To evaluate the role of besifloxacin in bacterial conjunctivitis treatment.

METHODS

Searches were made on MEDLINE/PubMed and EMBASE (January 2007 to January 2014) using the terms besifloxacin and Besivance. References from these publications were reviewed for additional resources. Additional information was collected from Bausch & Lomb, the manufacturer of Besivance; www.clinicaltrials.gov; and American Academy of Ophthalmology.

METHODS

English-language documents were reviewed for pharmacology, pharmacokinetics, efficacy, and safety, with priority on clinical trials.

RESULTS

Three large randomized controlled clinical trials established the safety and efficacy of besifloxacin ophthalmic suspension 0.6% compared with placebo or active comparator (moxifloxacin ophthalmic solution 0.5%) given 3 times a day for 5 days for acute bacterial conjunctivitis (BC) treatment. Compared with placebo, besifloxacin had clinically superior bacterial eradication rates and was noninferior to moxifloxacin. Besifloxacin was compared with placebo in 2 randomized, placebo-controlled trials, dosed twice a day for 3 days. Superior efficacy was seen compared with placebo, which supports the shorter dosing schedule. Ophthalmic besifloxacin is well tolerated; the most common adverse effect (conjunctival redness) occurred in 2% of patients.
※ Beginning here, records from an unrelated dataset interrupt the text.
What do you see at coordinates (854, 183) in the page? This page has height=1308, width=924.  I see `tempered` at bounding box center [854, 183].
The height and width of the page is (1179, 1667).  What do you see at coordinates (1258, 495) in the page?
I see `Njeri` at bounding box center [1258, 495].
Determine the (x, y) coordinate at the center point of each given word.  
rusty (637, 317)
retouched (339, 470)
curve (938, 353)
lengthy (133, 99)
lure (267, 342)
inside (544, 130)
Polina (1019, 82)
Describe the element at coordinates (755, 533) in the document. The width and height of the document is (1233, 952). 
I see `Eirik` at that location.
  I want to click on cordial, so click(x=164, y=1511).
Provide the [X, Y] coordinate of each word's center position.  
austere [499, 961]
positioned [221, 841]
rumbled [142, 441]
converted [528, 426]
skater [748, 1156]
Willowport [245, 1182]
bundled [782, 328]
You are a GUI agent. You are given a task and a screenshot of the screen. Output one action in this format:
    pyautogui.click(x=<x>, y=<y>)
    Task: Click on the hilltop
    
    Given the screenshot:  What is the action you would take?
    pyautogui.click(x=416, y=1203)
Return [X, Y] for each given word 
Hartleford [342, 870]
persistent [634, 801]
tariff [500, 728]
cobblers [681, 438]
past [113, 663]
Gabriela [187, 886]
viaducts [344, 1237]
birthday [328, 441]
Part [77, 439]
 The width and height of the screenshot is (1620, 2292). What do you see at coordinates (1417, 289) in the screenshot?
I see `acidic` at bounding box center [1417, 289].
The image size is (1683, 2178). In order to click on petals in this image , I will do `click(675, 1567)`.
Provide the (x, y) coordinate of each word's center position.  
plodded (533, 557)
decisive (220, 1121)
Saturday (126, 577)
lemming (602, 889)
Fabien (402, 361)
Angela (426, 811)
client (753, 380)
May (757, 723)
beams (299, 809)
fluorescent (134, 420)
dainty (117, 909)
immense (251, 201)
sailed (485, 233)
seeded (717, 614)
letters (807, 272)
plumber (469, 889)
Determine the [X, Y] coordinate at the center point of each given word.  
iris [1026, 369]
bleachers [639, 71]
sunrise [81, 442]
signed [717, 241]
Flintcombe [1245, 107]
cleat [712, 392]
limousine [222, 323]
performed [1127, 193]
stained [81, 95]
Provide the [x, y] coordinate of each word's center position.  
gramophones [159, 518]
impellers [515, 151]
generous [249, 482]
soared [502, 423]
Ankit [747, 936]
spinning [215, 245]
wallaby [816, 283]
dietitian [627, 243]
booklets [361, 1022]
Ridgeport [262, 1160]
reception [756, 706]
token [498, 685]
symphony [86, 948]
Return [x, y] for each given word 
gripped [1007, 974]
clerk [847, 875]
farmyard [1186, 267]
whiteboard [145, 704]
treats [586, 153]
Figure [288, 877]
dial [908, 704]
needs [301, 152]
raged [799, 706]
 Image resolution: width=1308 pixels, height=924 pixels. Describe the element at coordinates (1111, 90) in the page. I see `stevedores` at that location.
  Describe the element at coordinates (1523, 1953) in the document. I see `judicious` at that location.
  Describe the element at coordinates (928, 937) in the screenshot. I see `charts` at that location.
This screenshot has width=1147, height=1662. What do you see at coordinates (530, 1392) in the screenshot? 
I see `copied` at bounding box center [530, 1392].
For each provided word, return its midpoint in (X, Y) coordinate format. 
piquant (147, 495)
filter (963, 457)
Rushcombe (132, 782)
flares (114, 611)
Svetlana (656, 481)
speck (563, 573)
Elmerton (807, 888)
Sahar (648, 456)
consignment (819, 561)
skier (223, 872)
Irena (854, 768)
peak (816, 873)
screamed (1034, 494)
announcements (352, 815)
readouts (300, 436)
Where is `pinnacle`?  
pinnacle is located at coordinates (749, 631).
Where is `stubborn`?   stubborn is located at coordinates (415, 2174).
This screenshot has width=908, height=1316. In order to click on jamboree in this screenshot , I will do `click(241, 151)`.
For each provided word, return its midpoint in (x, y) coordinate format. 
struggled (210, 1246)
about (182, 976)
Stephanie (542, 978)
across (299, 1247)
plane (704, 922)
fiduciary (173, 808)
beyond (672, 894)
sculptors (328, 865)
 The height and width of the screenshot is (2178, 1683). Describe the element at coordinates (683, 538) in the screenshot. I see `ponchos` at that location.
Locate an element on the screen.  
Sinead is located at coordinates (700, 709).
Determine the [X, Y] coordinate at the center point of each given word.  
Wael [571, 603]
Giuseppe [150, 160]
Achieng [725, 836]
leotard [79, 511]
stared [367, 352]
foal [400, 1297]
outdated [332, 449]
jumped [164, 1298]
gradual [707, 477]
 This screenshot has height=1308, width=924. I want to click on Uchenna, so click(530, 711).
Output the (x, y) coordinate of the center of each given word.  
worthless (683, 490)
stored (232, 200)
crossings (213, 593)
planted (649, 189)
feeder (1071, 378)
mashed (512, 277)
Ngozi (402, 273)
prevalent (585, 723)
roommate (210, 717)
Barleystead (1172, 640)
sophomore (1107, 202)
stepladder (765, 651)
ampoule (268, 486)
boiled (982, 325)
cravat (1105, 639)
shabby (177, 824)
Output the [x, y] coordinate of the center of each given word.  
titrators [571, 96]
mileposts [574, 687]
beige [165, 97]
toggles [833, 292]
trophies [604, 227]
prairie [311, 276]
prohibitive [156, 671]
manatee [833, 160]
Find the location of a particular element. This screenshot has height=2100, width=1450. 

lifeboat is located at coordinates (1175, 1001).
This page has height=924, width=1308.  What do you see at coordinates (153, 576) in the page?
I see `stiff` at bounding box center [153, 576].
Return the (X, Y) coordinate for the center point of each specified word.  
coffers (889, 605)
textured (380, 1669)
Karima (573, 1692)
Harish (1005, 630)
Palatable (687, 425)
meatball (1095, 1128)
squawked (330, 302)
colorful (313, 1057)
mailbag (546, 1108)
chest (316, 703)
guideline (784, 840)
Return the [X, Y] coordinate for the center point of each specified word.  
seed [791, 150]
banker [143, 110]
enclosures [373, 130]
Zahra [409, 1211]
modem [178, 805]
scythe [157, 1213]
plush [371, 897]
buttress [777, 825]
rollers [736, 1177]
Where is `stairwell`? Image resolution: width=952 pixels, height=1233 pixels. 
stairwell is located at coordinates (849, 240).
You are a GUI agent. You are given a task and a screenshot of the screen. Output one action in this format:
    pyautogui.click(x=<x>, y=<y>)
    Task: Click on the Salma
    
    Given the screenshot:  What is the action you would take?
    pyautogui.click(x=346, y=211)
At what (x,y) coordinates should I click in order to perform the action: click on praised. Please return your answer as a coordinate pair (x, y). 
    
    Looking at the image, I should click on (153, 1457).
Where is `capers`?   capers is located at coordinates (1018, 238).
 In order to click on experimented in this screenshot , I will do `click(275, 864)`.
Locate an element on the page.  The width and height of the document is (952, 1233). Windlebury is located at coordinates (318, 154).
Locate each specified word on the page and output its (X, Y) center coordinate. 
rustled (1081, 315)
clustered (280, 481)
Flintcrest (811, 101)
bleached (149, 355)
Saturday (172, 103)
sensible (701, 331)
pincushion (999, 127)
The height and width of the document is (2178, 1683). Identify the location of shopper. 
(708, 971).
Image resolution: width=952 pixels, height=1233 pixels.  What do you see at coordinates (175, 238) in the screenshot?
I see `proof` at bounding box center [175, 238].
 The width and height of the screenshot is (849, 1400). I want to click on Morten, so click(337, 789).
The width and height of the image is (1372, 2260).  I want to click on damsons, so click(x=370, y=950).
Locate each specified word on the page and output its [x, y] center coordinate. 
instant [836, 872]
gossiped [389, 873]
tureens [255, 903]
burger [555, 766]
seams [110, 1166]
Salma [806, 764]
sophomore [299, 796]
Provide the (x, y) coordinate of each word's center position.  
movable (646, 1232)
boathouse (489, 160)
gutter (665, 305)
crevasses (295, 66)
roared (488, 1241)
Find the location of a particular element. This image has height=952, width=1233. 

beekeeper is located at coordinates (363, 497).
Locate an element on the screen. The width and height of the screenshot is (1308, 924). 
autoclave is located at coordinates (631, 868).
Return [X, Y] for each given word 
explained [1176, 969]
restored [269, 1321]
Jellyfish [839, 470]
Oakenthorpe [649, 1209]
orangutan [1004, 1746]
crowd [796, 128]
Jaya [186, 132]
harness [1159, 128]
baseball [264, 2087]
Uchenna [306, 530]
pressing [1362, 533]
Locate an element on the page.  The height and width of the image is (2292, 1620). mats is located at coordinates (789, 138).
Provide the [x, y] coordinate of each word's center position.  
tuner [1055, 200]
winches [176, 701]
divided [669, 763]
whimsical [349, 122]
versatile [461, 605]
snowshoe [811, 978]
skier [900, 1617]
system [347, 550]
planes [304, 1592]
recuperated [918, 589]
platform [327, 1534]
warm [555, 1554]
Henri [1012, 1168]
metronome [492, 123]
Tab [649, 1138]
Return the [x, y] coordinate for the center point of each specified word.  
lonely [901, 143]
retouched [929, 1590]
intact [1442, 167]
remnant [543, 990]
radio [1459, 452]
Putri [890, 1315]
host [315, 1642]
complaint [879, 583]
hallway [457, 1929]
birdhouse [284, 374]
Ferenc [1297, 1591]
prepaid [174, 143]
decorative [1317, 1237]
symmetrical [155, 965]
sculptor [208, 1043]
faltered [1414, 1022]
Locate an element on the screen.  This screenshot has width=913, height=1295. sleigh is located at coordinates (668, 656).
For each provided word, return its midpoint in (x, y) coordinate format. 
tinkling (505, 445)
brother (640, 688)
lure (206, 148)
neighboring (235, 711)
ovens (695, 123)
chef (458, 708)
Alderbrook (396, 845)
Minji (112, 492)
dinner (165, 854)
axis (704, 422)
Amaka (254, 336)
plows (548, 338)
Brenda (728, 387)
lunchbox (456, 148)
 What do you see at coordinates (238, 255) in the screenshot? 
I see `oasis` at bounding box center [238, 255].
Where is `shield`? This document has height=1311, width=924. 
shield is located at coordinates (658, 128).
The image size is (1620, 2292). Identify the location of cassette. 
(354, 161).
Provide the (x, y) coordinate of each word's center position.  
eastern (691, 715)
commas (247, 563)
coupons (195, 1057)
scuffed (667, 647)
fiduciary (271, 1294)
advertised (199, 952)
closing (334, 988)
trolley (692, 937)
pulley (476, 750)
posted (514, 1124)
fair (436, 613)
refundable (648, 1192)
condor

Adverse effects in 1% to 2% of patients included blurred vision, eye pain, eye irritation, eye pruritus, and headache.

CONCLUSIONS

Besifloxacin 0.6% ophthalmic suspension 3 times a day for 5 days is safe and effective for BC. Twice-a-day dosing for 3 days was also effective-a simplified regimen compared with other fluoroquinolones. Disadvantages include price and lack of a generic. Further evaluation is needed to evaluate comparative efficacy among other ocular fluoroquinolones and unlabeled uses.